Asgari ücrete çalışıyorlar ve hiçbir sosyal hakları yok. Manisa SP işçileri, bu kölelik uygulamalarına itiraz ediyorlar, insanca koşullarda çalışmak istiyorlar. Son olarak sendikanın talebiyle işyerinde denetim yapan iş müfettişlerinin fabrikada sendikal baskı yapıldığını tespit etmeleri, direnen işçilerin elini güçlendiren bir gelişme oldu.
Manisa Havzası’ndaki tüm emekçilerin kaderini değiştirebilecek nitelikteki bu direniş, bölgede sermaye açısından alarm zillerinin çalmasına yetti. Organize Sanayi’de patronlar sendikal örgütlenme girişimine karşı seferber oldu. Camiden sendika karşıtı hutbe dahi okutuldu. Ancak asıl refleks, örgütlendiği için işten atılan işçilerin fişlenmesi ve havzada kendilerine başka iş verilmemesi oldu.

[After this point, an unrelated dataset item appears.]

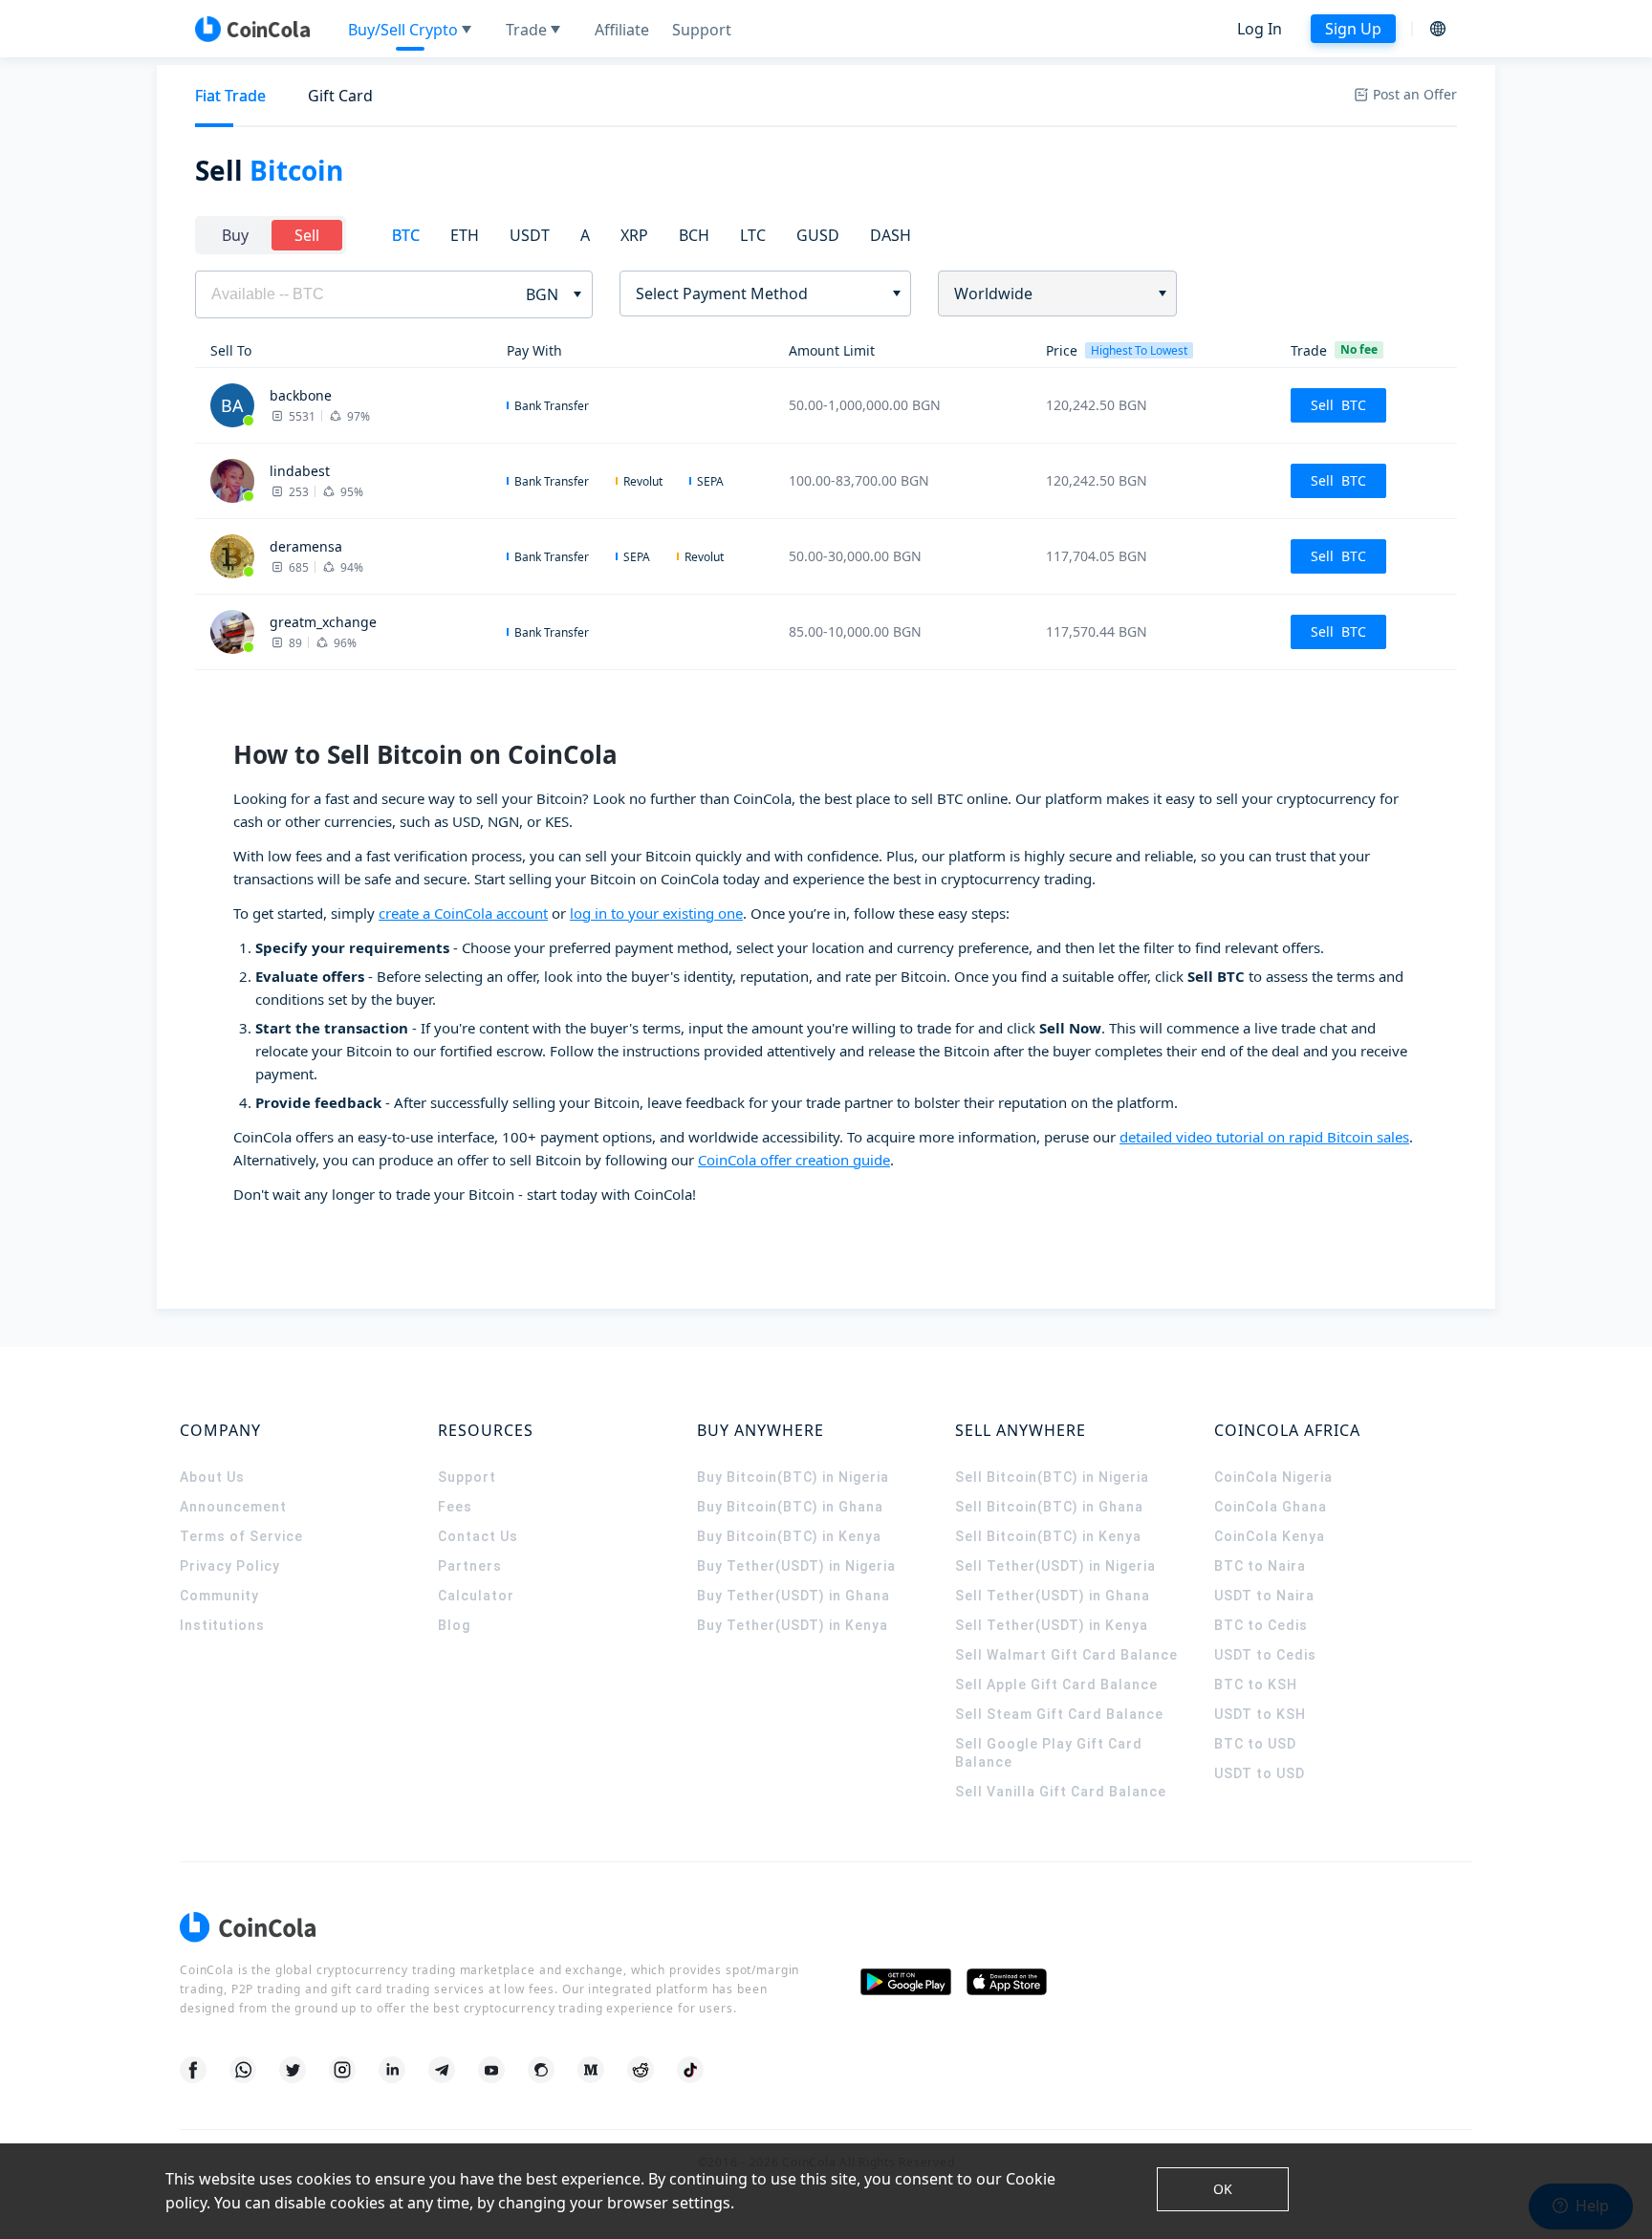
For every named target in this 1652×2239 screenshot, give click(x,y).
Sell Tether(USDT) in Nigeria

Anlayacağınız, patronlar hem örgütlüler hem de sınıf dayanışması içindeler. Başa dönerek şu sorularla bitirelim: Manisa SP’deki çalışma koşulları ve işçilerin örgütlenme haklarının ellerinden alınmış olması, demokrasi standartlarının neresinde? Yasalarla teminat altına alınan (!) örgütlenme hakkından yararlanmak isteyen işçiler niye direnmek zorunda kalıyorlar? Bu hakkın kullanımının güvencesi devlet değil mi? Bu nasıl demokrasi? Fabrikalarda faşizm koşulları hakimken, kimse demokrasiden bahsetmesin.